Questo romanzo mi è stato consigliato dallo scrittore Andrea Vitali quando è venuto a parlare ad Annone Veneto (VE) nell’ambito della rassegna Far Fiò. Ce lo ha citato con molto entusiasmo, dicendoci che Cognetti è giovane (è del 1978) ma farà strada.

E infatti il libro è degno di esser letto.

Il titolo si rifà alle otto montagne che nella cultura tibetana bisogna visitare per trovare se stessi; a meno che tu non resti nella montagna centrale del Mandala, quella più alta: ognuno deve capire quale è la strada migliore per trovarsi!

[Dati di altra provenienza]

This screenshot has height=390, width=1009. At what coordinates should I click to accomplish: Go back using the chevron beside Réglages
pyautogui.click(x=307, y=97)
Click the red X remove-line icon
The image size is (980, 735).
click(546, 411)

Il protagonista, che parla in prima persona, è Pietro, figlio di genitori veneti emigrati a Milano, innamorati della montagna, anche se in modo diverso l’uno dall’altra. Durante una vacanza, conosce Bruno, e diventano amici. Sono molto diversi, ma nella diversità (e nelle poche parole) imparano a volersi bene per anni, anche se per un certo periodo si perdono di vista.

Pietro, ad un certo punto della vita, va in rotta col padre che, a sua insaputa, instaurerà un bel rapporto con Bruno.

E il romanzo è proprio incentrato sui rapporti. La montagna è quasi un espediente, una metafora della voglia di salire in alto, di non stare giù, in mezzo alla folla, che ti fa dimenticare te stesso, e di crescere insieme alle persone a cui tieni.

Sebbene la trama non sia complessa, la bravura di Cognetti (che vive sei mesi all’anno in una baita in montagna e che è molto influenzato dagli scrittori americani contemporanei) si coglie in frasi sparse qua e là:

“(…) cabina esausta di conversazioni”,

“avevo imparato a fare le domande degli adulti, in cui si chiede una cosa per saperne un’altra”,

“il bosco se li riprese come sue creature”,

(parlando di un lago ghiacciato) “l’acqua sembrava voler sfondare a spallate la tomba in cui si era ritrovata rinchiusa”

Sapete una cosa? Io, che sono una fanatica di mare, adesso avrei voglia di farmi un mesetto in una baita in mezzo alle montagne. Se non fosse per le temperature…!!